───── DATA RECORDS ─────

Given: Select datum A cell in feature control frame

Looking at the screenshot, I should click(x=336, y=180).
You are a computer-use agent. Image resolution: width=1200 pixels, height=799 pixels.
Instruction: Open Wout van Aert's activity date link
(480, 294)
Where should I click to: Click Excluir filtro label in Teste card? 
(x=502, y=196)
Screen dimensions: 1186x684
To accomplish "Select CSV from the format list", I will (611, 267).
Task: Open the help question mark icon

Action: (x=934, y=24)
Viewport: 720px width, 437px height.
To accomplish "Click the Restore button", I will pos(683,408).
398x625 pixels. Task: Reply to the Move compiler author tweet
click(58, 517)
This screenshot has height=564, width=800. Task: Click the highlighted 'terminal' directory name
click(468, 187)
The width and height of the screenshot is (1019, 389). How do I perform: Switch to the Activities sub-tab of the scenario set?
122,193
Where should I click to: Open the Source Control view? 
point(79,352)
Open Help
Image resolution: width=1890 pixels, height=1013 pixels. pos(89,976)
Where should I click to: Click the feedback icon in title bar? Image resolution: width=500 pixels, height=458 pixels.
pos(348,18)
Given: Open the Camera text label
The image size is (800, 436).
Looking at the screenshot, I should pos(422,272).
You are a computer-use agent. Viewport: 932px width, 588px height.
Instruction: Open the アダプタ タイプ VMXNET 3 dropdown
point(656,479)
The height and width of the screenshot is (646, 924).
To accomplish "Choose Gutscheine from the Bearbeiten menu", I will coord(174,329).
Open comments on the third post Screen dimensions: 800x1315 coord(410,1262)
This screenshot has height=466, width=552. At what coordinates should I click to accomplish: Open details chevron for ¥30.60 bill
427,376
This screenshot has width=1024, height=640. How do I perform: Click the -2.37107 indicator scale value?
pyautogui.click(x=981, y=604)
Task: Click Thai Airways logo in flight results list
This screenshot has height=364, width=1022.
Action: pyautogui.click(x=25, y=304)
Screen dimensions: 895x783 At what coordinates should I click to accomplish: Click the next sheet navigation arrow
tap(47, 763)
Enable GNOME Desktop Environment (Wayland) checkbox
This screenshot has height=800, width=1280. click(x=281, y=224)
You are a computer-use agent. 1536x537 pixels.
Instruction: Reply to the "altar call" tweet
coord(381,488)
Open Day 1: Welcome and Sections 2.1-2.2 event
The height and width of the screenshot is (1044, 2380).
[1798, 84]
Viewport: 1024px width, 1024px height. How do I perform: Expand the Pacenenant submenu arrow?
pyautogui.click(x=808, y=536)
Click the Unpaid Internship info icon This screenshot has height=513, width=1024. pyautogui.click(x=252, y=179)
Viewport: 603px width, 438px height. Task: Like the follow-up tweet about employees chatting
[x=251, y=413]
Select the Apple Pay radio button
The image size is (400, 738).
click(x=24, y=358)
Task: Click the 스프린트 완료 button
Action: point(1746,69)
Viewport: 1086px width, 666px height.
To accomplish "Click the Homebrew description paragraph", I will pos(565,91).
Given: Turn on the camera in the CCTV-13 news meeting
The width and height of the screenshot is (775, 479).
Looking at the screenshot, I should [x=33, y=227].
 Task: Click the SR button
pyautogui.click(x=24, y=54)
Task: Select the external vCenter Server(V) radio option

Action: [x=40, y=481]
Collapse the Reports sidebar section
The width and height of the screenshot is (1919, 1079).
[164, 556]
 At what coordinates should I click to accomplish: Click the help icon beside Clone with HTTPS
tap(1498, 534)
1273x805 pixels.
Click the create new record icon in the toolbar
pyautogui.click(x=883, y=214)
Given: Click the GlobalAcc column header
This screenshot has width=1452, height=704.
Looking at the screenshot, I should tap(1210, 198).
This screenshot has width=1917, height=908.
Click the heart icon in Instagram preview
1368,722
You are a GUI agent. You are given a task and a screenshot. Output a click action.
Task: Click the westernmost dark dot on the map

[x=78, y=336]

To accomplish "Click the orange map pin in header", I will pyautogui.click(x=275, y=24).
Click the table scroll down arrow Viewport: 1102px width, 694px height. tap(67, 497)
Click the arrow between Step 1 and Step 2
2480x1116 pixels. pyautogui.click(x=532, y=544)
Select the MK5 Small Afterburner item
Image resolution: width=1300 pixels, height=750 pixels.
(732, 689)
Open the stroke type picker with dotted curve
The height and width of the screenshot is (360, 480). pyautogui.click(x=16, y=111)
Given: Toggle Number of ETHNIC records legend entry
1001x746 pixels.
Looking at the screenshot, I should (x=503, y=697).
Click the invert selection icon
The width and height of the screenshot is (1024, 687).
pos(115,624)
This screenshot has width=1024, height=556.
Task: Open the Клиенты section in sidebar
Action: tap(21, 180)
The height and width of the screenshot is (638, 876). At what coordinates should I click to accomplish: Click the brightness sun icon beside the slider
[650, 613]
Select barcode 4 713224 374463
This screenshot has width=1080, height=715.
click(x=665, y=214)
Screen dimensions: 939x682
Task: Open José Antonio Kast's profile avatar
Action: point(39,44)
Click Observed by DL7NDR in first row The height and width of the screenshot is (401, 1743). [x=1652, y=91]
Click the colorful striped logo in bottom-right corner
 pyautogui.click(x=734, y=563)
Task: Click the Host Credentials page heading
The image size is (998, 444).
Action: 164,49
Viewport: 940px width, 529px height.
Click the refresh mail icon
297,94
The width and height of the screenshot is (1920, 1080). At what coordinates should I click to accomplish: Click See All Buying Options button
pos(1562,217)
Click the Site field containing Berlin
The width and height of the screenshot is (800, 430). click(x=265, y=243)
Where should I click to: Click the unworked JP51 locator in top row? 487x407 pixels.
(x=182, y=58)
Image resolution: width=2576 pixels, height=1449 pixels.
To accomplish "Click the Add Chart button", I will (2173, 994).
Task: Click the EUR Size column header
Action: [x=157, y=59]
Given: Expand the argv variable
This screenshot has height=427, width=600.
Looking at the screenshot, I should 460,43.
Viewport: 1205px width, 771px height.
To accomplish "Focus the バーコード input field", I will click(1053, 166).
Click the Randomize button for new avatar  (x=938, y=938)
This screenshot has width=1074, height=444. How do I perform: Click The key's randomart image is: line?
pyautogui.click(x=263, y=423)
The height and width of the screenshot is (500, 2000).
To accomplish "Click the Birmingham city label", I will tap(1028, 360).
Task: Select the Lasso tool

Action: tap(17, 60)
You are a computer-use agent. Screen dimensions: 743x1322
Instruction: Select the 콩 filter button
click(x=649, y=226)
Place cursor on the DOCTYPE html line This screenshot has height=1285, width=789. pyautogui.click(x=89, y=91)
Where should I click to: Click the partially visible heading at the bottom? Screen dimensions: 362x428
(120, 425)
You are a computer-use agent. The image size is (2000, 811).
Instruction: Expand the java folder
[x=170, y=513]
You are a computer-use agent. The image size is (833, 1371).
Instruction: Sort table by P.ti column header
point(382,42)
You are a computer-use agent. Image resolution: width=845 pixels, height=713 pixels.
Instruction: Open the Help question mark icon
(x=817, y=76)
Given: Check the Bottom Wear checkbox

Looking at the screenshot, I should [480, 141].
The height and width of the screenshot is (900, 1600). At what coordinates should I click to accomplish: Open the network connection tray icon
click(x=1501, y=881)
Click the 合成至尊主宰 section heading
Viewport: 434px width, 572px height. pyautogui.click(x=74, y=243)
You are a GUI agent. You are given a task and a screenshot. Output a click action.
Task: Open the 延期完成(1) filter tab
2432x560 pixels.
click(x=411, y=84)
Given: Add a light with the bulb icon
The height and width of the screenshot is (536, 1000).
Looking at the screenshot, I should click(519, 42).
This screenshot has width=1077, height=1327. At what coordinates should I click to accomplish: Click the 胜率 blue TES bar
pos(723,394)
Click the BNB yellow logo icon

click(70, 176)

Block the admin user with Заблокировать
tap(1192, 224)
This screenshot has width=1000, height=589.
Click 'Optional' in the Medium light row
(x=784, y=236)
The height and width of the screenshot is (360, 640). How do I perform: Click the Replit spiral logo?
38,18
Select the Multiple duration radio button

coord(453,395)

─────

* **HOW TO COMPLETE THIS TASK**: Your answer should be exactly the lines of the data above, from the first through the line containing "The height and width of the screenshot is (646, 924).".

* **SOLUTION TO THIS TASK**:
Given: Select datum A cell in feature control frame

Looking at the screenshot, I should click(x=336, y=180).
You are a computer-use agent. Image resolution: width=1200 pixels, height=799 pixels.
Instruction: Open Wout van Aert's activity date link
(480, 294)
Where should I click to: Click Excluir filtro label in Teste card? 
(x=502, y=196)
Screen dimensions: 1186x684
To accomplish "Select CSV from the format list", I will (611, 267).
Task: Open the help question mark icon

Action: (x=934, y=24)
Viewport: 720px width, 437px height.
To accomplish "Click the Restore button", I will pos(683,408).
398x625 pixels. Task: Reply to the Move compiler author tweet
click(58, 517)
This screenshot has height=564, width=800. Task: Click the highlighted 'terminal' directory name
click(468, 187)
The width and height of the screenshot is (1019, 389). How do I perform: Switch to the Activities sub-tab of the scenario set?
122,193
Where should I click to: Open the Source Control view? 
point(79,352)
Open Help
Image resolution: width=1890 pixels, height=1013 pixels. pos(89,976)
Where should I click to: Click the feedback icon in title bar? Image resolution: width=500 pixels, height=458 pixels.
pos(348,18)
Given: Open the Camera text label
The image size is (800, 436).
Looking at the screenshot, I should pos(422,272).
You are a computer-use agent. Viewport: 932px width, 588px height.
Instruction: Open the アダプタ タイプ VMXNET 3 dropdown
point(656,479)
The height and width of the screenshot is (646, 924).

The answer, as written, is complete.